**EXERCÍCIO RÁPIDO A**
Reproduza literalmente a parte do texto sobre o princípio da candura perante a Corte, começando em "Pode-se dizer finalmente" e seguindo até "caso em julgamento.".

**TRECHO DO DOCUMENTO**
===
Pode-se dizer finalmente que a candura processual está em consonância inclusive com princípios da Lei de Proteção de Dados, no que se refere ao dever de transparência e legitimo interesse da parte.

9/9/2022

O Superior Tribunal de Justiça no mês de junho desse ano negou provimento a Agravo Interno em Embargos de Declaração no Recurso em Mandado de Segurança 34.477 e aplicou o princípio da candura perante a Corte. O princípio é utilizado no Estado de Massachusetts nos EUA e prevê que a parte tem o dever de sinceridade com o Tribunal, ainda que em discordância com os fatos e a lei aplicável no caso em julgamento.

A regra é estabelecida para evitar condutas que possam prejudicar a integridade processual. No caso em comento, o Superior Tribunal de Justiça aplicou o princípio e determinou a fixação de multa de 5% do valor atualizado da causa, fazendo uma relação de violação aos princípios da boa-fé processual e do dever de cooperação das partes, uma vez que o recorrente tentou fazer incidir tese vinculante expressamente rechaçada pelo próprio precedente. Note-se que em sistemas processuais amadurecidos reconhece-se não só a exigência de articulação dos fatos de acordo com a verdade, mas também que a parte exponha à Corte até mesmo os precedentes contrários a pretensão do seu cliente no recurso.

O Princípio da Candura Perante a Corte – Condor Toward the Court, que em sua tradução livre, significa “sinceridade para com o Tribunal”, fora abordado na decisão do AgInt nos EDcl no RMS: 34477 DF 2011/0109870-1 pelo STJ.

Tal princípio decorre do livro de Regras e ordens da Corte Suprema de Massachusetts1, a regra em questão é a de número 3.3.

Em curto relato, a norma diz que o advogado ainda que discorde dos fatos tem o dever de articulá-los conforme a verdade, deixando de fazer falsas declarações de fatos ou lei, não corroborar com testemunhos fraudulentos e quando souber que algum cliente esteja produzindo provas inverídicas, deve tomar as medidas necessárias.

O princípio foi estabelecido para evitar condutas que possam prejudicar a integridade do processo ou conduzir à corte em erro, deve, portanto, o profissional agir de forma que o tribunal não seja coagido erroneamente ou que seja contaminado por provas inverídicas e falsas declarações de direito, independentemente da vontade de seu cliente.
===
**TRECHOS DOS DADOS**

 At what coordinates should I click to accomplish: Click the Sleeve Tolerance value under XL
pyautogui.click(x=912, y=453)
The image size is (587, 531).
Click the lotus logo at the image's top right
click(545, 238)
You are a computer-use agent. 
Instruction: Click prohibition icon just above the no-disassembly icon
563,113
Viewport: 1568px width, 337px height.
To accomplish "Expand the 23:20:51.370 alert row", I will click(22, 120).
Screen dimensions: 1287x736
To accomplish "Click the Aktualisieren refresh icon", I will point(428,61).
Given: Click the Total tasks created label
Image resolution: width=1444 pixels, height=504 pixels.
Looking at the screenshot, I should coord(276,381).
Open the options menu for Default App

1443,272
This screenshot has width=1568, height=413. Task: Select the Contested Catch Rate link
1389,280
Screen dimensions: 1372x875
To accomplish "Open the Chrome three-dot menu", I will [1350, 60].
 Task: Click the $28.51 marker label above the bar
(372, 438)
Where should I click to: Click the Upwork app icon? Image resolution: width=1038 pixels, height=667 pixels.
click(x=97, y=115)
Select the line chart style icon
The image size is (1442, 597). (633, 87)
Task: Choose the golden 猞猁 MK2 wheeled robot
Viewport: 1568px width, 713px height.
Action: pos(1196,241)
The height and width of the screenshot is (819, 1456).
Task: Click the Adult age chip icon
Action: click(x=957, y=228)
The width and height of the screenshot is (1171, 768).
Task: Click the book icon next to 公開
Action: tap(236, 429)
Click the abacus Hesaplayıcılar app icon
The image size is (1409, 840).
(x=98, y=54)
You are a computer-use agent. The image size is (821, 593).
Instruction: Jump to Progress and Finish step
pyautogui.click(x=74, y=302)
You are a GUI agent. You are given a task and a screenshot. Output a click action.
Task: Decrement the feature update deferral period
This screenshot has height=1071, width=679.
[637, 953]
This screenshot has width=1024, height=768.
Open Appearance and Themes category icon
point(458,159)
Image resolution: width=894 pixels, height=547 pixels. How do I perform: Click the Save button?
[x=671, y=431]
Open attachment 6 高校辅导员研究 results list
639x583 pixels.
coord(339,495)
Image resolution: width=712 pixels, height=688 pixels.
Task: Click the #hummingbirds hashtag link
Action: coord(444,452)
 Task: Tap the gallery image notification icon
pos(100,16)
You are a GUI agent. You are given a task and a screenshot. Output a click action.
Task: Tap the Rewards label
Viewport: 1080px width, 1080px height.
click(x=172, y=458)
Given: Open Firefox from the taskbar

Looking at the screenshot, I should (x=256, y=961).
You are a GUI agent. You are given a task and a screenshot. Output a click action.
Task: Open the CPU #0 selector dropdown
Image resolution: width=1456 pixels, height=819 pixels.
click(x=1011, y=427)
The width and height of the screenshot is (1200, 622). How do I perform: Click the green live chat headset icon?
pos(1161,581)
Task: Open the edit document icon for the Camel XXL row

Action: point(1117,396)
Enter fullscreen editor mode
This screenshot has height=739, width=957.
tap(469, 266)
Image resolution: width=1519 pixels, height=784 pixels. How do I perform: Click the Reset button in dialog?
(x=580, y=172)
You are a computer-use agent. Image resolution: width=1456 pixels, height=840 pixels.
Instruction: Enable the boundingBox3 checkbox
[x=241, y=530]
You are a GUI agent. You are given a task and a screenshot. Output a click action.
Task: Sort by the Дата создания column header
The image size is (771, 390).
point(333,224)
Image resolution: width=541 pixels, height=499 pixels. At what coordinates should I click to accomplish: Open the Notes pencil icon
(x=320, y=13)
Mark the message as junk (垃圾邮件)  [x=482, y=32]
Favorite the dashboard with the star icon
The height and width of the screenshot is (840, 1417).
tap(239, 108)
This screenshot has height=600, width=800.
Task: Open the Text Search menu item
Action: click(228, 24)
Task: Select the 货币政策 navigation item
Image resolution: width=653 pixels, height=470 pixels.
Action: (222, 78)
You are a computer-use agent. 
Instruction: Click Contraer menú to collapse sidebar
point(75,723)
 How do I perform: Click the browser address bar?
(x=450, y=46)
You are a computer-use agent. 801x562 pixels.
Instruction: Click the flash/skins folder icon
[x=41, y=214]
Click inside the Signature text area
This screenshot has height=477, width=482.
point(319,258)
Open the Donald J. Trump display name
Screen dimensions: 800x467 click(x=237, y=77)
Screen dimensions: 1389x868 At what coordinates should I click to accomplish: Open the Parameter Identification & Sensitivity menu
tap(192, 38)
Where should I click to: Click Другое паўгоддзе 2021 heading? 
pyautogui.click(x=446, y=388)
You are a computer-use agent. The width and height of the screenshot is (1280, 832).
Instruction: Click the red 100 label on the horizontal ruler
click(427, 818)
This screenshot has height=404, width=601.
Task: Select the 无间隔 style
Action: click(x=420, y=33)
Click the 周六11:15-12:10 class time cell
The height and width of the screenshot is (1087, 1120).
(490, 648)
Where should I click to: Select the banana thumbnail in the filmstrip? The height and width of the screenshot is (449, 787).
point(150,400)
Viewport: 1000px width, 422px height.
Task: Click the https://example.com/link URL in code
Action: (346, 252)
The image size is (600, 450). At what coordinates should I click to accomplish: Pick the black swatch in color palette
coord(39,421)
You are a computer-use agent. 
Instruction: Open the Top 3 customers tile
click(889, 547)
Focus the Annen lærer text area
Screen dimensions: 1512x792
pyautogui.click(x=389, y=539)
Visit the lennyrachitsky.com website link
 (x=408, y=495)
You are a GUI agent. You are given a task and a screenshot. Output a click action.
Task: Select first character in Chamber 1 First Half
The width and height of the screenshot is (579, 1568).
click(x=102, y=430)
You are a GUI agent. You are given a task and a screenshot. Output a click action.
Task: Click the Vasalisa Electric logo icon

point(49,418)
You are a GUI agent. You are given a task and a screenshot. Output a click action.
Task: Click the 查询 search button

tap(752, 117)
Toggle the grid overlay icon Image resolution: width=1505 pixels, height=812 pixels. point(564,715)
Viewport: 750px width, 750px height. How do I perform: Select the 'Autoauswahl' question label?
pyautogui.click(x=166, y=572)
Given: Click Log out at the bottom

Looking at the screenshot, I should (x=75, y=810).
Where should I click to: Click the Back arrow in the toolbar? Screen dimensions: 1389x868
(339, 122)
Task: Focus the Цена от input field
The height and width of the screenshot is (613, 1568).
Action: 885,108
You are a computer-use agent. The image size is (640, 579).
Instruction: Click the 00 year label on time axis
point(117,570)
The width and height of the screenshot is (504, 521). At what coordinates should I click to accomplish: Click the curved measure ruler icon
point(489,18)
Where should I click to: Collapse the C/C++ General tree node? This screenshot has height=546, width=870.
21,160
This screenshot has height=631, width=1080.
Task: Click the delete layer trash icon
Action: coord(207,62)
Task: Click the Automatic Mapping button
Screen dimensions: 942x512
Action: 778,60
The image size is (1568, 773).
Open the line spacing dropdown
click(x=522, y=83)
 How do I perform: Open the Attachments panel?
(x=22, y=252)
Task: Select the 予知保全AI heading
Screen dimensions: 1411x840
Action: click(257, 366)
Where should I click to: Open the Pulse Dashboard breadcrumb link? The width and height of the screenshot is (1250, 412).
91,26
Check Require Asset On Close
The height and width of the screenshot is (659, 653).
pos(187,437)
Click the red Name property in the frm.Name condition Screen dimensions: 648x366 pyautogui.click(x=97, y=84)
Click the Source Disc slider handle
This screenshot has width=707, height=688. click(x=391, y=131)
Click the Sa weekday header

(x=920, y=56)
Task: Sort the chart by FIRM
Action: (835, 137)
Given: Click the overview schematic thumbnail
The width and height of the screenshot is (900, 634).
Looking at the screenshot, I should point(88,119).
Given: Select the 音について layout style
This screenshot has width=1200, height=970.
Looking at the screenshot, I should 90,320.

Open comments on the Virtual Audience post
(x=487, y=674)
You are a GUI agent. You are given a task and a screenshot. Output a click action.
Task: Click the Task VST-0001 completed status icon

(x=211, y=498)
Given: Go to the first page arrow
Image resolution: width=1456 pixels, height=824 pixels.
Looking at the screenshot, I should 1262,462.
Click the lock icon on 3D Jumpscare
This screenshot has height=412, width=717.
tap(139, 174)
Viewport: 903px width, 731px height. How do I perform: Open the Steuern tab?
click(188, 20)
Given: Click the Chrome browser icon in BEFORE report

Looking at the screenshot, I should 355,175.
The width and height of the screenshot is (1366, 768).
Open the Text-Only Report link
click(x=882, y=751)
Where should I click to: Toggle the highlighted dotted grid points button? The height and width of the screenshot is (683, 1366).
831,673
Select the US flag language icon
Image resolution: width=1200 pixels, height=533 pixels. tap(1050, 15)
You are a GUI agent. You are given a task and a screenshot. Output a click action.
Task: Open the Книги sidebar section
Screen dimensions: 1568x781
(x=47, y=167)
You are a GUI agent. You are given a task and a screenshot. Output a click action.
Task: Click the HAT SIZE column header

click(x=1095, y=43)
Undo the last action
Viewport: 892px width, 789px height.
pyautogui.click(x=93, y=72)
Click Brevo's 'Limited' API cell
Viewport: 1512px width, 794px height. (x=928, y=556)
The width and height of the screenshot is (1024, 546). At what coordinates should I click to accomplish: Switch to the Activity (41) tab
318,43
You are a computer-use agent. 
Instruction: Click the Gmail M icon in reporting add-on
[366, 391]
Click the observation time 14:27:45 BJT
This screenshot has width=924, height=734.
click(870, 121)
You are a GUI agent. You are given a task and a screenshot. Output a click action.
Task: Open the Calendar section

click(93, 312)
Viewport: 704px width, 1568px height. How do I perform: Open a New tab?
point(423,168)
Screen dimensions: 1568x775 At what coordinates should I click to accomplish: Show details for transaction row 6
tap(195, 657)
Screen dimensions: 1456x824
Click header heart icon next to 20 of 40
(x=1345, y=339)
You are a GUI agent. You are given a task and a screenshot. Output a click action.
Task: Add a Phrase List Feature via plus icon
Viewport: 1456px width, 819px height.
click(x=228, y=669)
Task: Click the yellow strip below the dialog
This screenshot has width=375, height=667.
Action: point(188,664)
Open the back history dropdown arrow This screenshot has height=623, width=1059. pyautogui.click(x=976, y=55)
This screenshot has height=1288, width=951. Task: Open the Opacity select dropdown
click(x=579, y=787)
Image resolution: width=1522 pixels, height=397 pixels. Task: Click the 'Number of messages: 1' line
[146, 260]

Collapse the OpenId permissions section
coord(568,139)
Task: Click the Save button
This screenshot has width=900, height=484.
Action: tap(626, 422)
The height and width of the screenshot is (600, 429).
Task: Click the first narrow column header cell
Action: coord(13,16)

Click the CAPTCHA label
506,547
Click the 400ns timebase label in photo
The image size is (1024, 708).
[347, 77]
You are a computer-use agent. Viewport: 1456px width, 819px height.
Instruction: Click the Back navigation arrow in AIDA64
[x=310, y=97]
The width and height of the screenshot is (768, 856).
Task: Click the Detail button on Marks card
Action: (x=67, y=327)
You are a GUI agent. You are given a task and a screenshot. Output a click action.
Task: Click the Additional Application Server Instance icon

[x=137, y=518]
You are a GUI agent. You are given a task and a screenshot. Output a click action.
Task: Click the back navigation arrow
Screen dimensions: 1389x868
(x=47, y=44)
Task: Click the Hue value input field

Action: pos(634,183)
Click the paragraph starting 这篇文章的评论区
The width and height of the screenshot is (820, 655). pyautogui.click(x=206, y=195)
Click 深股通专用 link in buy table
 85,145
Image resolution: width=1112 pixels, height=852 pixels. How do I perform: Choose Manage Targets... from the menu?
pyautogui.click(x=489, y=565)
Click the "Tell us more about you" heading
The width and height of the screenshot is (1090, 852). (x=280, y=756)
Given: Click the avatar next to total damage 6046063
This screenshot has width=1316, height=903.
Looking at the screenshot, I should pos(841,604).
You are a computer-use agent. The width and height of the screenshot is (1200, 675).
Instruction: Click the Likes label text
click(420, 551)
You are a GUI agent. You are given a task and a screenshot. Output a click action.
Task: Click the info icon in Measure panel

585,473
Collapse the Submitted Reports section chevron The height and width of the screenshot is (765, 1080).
===
**EXERCÍCIO RÁPIDO B**
Reescreva como uma lista JSON de strings as linhas das entradas, começando pela linha com "Open the options menu for Default App" e seguindo até a linha com "The image size is (1442, 597). (633, 87)", incluindo as duas. Use uma string para cada linha e deixe de fora as linhas em branco.

**RESULTADO DO EXERCÍCIO A**
Pode-se dizer finalmente que a candura processual está em consonância inclusive com princípios da Lei de Proteção de Dados, no que se refere ao dever de transparência e legitimo interesse da parte.

9/9/2022

O Superior Tribunal de Justiça no mês de junho desse ano negou provimento a Agravo Interno em Embargos de Declaração no Recurso em Mandado de Segurança 34.477 e aplicou o princípio da candura perante a Corte. O princípio é utilizado no Estado de Massachusetts nos EUA e prevê que a parte tem o dever de sinceridade com o Tribunal, ainda que em discordância com os fatos e a lei aplicável no caso em julgamento.

**RESULTADO DO EXERCÍCIO B**
[
  "Open the options menu for Default App",
  "1443,272",
  "This screenshot has width=1568, height=413. Task: Select the Contested Catch Rate link",
  "1389,280",
  "Screen dimensions: 1372x875",
  "To accomplish \"Open the Chrome three-dot menu\", I will [1350, 60].",
  " Task: Click the $28.51 marker label above the bar",
  "(372, 438)",
  "Where should I click to: Click the Upwork app icon? Image resolution: width=1038 pixels, height=667 pixels.",
  "click(x=97, y=115)",
  "Select the line chart style icon",
  "The image size is (1442, 597). (633, 87)"
]